> _YOUR OBJECTIVE_
Below are records; copy every line in them that holds the word "Viewport".

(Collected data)
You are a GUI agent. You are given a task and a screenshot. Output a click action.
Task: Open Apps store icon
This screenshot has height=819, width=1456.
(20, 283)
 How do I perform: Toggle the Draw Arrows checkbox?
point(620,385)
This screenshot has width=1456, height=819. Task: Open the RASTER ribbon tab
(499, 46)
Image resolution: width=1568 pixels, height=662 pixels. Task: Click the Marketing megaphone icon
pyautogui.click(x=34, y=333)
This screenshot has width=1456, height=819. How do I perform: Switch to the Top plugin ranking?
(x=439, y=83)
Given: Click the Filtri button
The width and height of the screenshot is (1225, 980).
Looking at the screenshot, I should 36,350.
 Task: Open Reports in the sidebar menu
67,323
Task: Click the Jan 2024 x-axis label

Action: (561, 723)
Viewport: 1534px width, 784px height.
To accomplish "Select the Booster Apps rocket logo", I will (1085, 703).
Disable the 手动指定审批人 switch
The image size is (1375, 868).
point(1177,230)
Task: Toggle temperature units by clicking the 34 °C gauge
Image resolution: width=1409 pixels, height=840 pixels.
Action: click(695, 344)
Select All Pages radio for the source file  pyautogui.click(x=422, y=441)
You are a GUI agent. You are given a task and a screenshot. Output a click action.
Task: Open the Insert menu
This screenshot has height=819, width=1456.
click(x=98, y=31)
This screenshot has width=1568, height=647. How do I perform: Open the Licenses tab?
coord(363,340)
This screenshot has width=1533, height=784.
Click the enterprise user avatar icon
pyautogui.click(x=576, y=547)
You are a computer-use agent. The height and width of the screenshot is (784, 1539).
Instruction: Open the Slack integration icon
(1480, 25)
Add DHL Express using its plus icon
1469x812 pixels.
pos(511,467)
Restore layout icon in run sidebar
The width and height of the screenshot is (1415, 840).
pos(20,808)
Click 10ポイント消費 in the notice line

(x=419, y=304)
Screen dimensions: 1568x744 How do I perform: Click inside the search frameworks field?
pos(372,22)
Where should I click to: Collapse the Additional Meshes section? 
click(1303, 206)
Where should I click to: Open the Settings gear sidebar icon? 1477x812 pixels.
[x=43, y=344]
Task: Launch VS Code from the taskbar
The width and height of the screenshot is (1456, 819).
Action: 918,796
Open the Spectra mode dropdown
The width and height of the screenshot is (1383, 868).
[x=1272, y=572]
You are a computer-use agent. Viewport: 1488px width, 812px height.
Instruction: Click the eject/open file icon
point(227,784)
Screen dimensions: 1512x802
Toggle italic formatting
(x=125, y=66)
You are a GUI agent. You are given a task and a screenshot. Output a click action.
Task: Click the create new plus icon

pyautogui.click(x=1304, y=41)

> _RESULT BELOW_
Viewport: 1534px width, 784px height.
You are a computer-use agent. Viewport: 1488px width, 812px height.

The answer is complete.